Incidence, predictors, and outcomes of gastrointestinal bleeding in patients on dual antiplatelet therapy with aspirin and clopidogrel.

OBJECTIVES: The benefits of dual antiplatelet therapy are counterbalanced by the increased incidence of gastrointestinal (GI) complications. The aim of this study was to determine the frequency of GI bleeding, identify the predictors associated with the increased bleeding, and determine the short-term and long-term outcomes. METHODS: This was an observational, case-control cohort study carried out at the Albert Einstein Medical Center. It included all patients who had a drug-eluting stent implanted between May 2003 and April 2007. A total of 1852 patients were identified; of these 50 patients were readmitted for a GI bleed. A control group of 202 patients who did not have any evidence of GI bleeding were compared with the original group. All data were expressed as mean±SD. The baseline clinical characteristics between the 2 groups were compared using the t test and the Fisher exact test. Multivariate analysis was used to determine the predictors of GI bleeding. RESULTS: The rate of GI bleeding was 2.7%. The mean age in the group with GI bleeding was 70.9±12.2 years, whereas in the group without GI bleeding it was 66.5±12.8 years (P<0.05). The majority of the patients presented with melena (40%). Gastritis and gastric ulcers were the most common findings seen in 49% of the patients on endoscopy. On multivariate logistic regression analysis, a history of GI bleeding was the most important independent predictor of future GI bleeding (P<0.001), whereas the use of statins was found to be protective (95% confidence interval, 0.13-0.48; P<0.001) against future GI bleeding.
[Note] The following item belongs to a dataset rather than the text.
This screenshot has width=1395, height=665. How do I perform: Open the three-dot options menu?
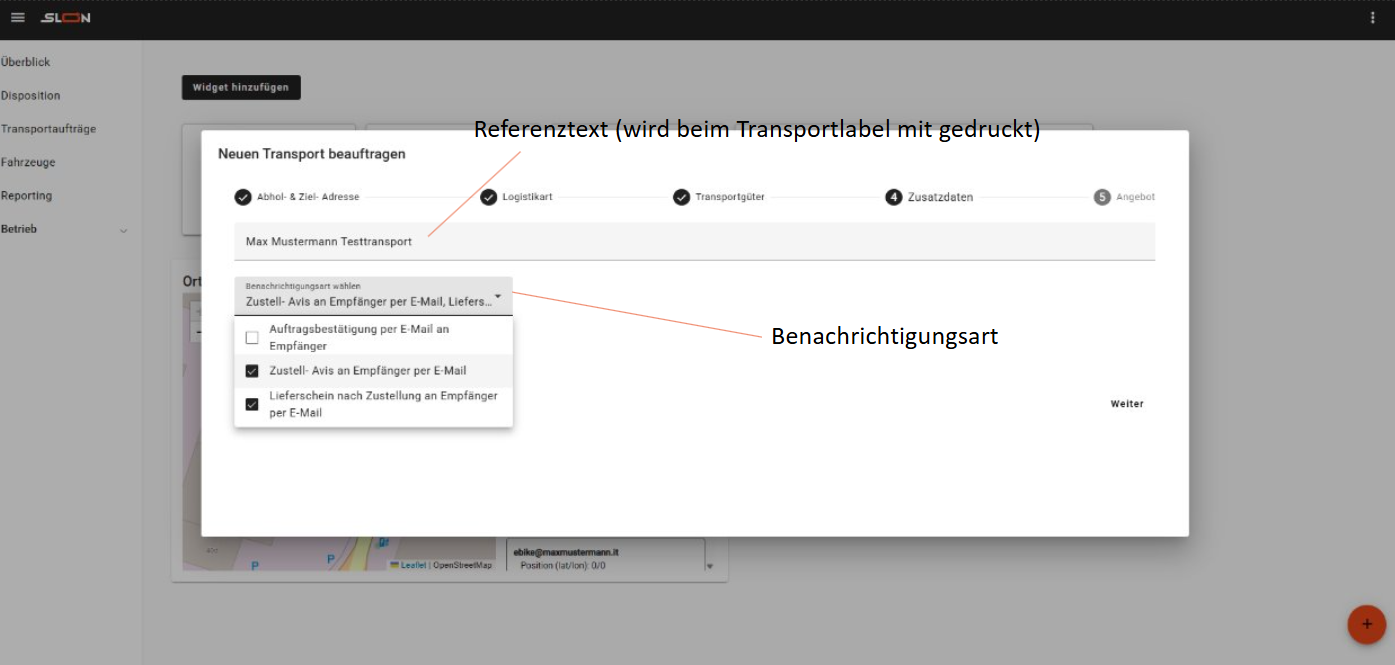click(x=1372, y=18)
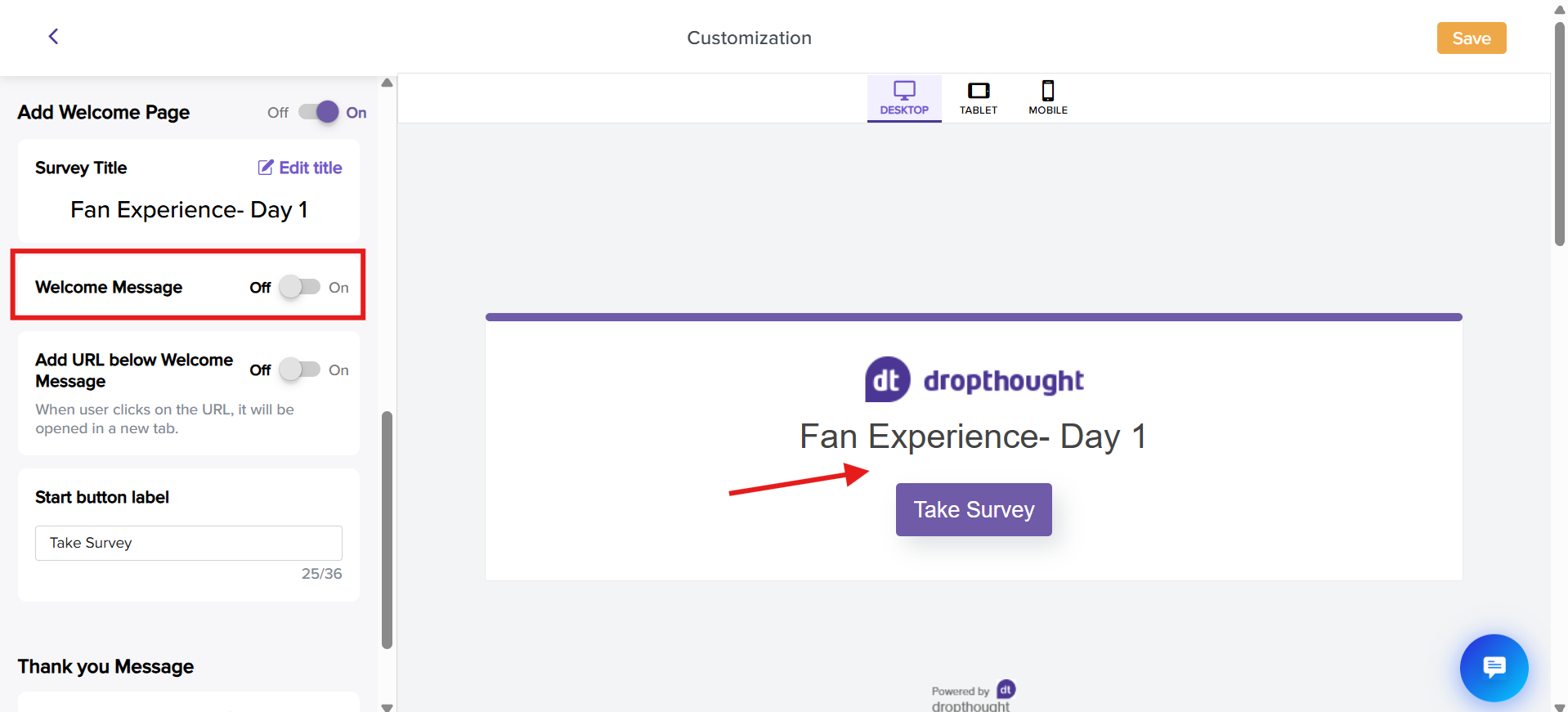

The 30-day mortality rate in the GI bleeding and control groups was 3.7% and 0%, respectively (P<0.01), whereas in the corresponding 1 year the mortality rate was 18.9% and 0%, respectively (P<0.001). CONCLUSIONS: The rate of GI bleeding in patients on dual antiplatelet therapy is low. Earlier history of GI bleeding is the most significant multivariate predictor of future GI bleeding whereas statins seemed to be protective. Patients with GI bleeding have increased short-term and long-term mortality; thereby a history of earlier GI bleeding needs to be assessed carefully before starting dual antiplatelet therapy. This may play a vital role in the selection of therapeutic strategies in these patients.